"Are you out of work?"
"Sure thing."
I caught Gifford's eye and the carpenter nodded. We were going to need men and more men, and here was a chance to begin on a man who knew the Lawrenceburg, or at least some of the history of it.
"You're hired," I told him; and it was thus that we secured the most faithful and efficient henchman that ever drew pay; a man who knew nothing but loyalty, and who was, besides, a practical miner and a skilful master of men.
Hicks—we carried him thus on the pay-roll, though he himself spelled it "Hix," for short, as he said—left us to go back to town for his dunnage, and Gifford, knowing that I had been on watch all night, urged me to turn in. But that was a game that two could play at.
"I'm no shorter on sleep than you are," I told him. "You were up all night with the wagon."
We wrangled over it a bit and I finally yielded. But first I told Gifford about the Lawrenceburg threat for the day, omitting nothing but the source of my information.
"So they're going to jump us, are they?" he said. "All right; the quicker the sooner. Does Barrett know?"

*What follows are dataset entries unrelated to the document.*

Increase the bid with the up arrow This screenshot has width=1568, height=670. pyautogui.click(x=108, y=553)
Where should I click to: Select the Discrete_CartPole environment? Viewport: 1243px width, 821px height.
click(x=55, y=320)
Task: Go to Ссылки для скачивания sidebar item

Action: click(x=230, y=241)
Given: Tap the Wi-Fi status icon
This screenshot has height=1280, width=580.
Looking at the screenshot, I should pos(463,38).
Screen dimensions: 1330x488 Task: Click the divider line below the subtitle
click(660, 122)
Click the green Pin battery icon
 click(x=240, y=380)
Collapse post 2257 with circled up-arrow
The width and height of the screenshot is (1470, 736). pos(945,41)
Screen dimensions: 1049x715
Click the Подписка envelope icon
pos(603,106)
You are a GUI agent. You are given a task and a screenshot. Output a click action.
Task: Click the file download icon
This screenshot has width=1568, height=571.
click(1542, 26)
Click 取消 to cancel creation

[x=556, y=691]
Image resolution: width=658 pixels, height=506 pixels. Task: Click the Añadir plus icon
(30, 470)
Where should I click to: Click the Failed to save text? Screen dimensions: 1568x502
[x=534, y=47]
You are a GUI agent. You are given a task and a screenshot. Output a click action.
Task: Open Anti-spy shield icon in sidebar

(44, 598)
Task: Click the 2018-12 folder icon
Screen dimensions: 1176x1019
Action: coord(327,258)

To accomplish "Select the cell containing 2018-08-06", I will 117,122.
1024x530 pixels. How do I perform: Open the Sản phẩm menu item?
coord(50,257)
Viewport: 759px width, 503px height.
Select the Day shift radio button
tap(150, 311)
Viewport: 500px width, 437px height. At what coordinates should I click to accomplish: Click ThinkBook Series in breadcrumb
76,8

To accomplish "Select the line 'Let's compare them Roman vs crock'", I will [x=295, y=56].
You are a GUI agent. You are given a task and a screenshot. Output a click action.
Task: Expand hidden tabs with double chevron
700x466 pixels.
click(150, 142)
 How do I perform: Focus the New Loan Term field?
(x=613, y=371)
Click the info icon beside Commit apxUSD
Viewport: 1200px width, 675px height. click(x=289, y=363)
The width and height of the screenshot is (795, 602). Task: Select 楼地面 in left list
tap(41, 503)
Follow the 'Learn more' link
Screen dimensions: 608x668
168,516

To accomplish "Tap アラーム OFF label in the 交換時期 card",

"Not yet. I thought we'd all get together on it this morning. Tell him when he comes back; and if anything develops before he gets here, sing out for me." And with that I made a dive for the blankets.
Between the two of them, Gifford and Barrett let me sleep until the middle of the afternoon. I could scarcely believe the evidence of my senses when I turned out and saw the miracles that had been wrought in a few short hours. While I slept, the transformation of the Little Clean-Up from a three-man prospect hole to a full-fledged mine had taken giant strides. Machinery and material were arriving in a procession of teams laboring up the gulch; a score of carpenters were raising the frame of the shaft-house; masons were setting the foundations for the engine and hoist. I had slumbered peacefully through all the din and hammering and the coming and going of the teams; would doubtless have slept longer if the workmen had not put skids and rollers under the shack to move it out of their way.